#### [What you are asked to do]
Please reproduce the lines from the one containing "This screenshot has width=1518, height=971." through the end of the data below exactly as they stand, and omit all pictures.
== Provided data
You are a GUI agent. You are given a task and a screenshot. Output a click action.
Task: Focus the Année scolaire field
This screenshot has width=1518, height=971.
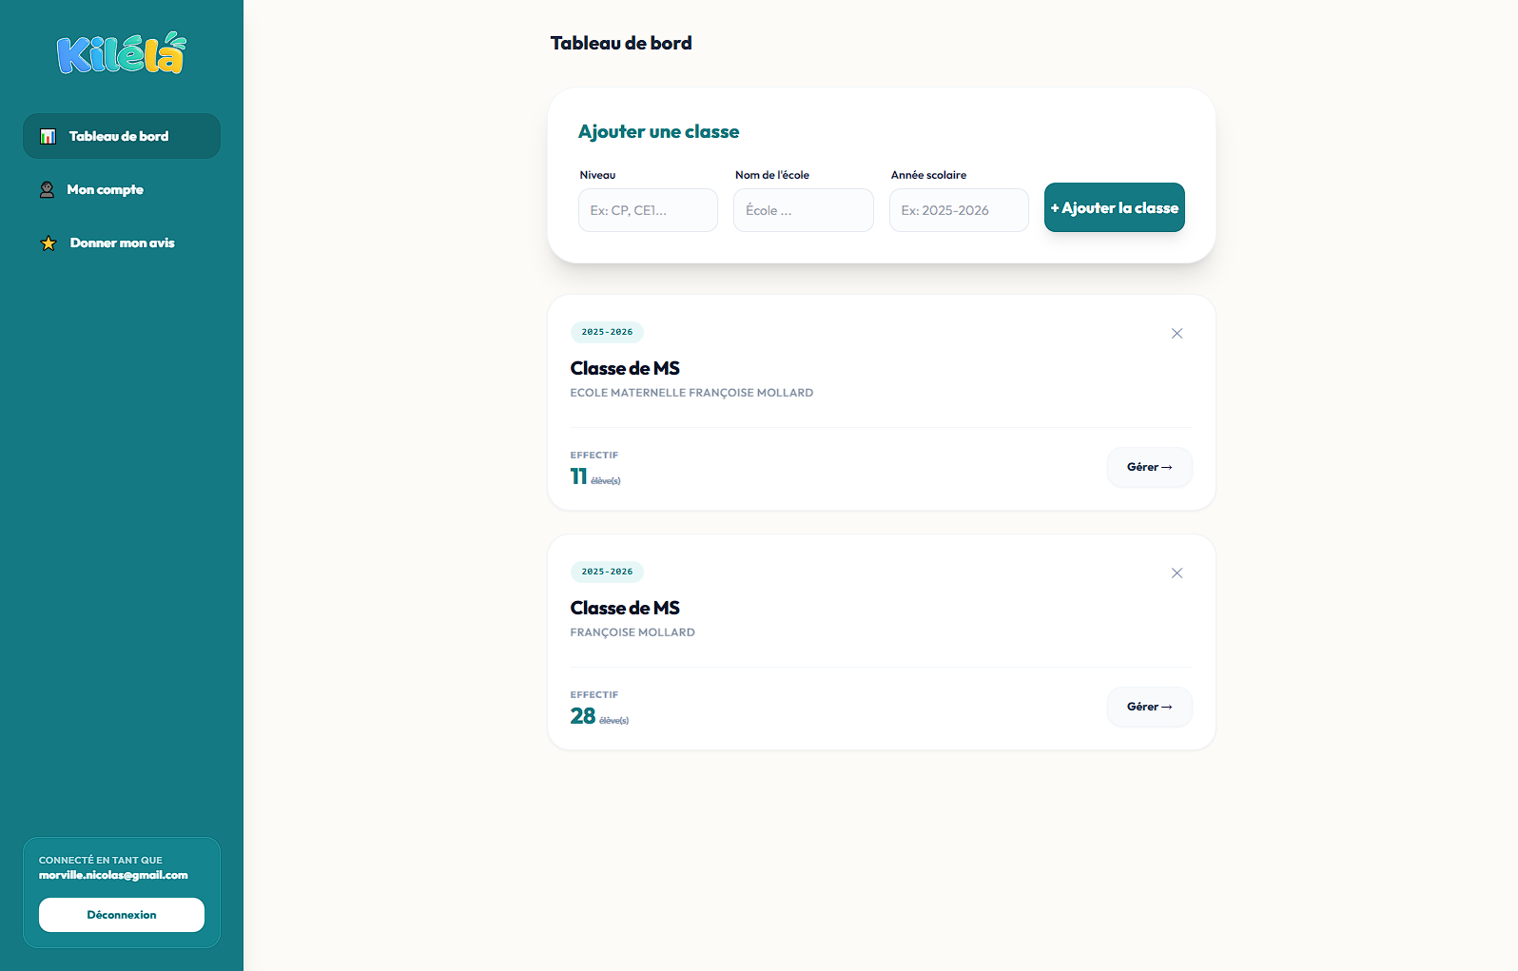pyautogui.click(x=959, y=210)
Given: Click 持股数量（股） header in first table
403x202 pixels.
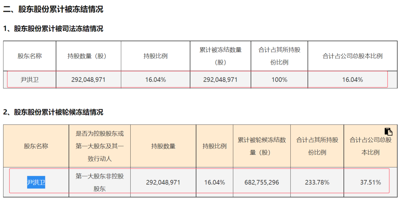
====
#### [Answer section]
This screenshot has width=1518, height=971.
pyautogui.click(x=959, y=210)
Given: Click 持股数量（股） header in first table
403x202 pixels.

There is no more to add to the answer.